## WORK TO COMPLETE
Can you echo the lines below word for word, starting at the line that contains "Click the Tacc_TA variable name" and stopping after the line that contains "Looking at the screenshot, I should (414, 247)."?

>> begin

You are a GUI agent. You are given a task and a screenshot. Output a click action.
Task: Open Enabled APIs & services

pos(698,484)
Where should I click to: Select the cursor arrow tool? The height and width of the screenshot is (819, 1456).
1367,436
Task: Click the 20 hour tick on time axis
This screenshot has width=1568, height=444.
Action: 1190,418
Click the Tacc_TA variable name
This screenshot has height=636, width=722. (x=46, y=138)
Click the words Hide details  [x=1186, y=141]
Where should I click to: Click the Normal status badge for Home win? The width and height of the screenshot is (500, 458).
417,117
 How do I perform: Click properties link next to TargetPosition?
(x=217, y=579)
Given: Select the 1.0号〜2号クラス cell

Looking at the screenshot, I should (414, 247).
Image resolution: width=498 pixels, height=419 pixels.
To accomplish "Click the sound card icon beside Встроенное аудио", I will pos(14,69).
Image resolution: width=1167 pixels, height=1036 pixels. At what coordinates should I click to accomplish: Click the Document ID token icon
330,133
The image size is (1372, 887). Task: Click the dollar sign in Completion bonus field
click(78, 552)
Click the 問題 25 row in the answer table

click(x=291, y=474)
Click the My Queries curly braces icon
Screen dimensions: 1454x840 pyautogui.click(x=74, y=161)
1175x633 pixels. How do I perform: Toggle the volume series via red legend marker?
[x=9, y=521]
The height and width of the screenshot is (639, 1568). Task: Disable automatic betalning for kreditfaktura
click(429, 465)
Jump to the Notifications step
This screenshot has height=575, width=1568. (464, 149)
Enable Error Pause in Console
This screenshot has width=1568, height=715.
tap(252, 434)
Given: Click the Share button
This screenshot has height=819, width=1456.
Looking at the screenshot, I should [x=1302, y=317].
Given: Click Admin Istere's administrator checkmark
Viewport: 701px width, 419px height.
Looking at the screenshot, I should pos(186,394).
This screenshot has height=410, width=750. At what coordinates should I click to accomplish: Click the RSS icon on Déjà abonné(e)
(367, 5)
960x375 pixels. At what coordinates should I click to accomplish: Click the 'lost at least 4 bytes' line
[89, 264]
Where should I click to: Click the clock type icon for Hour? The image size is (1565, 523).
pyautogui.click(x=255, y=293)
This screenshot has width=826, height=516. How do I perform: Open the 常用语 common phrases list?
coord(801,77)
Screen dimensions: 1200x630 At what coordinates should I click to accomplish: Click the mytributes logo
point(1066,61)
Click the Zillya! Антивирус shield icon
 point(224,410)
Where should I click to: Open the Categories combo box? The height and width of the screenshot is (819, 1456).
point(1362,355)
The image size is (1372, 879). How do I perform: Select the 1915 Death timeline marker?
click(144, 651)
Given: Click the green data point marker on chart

>> end

## CORRECT RESPONSE
Click the Tacc_TA variable name
This screenshot has height=636, width=722. (x=46, y=138)
Click the words Hide details  [x=1186, y=141]
Where should I click to: Click the Normal status badge for Home win? The width and height of the screenshot is (500, 458).
417,117
 How do I perform: Click properties link next to TargetPosition?
(x=217, y=579)
Given: Select the 1.0号〜2号クラス cell

Looking at the screenshot, I should (414, 247).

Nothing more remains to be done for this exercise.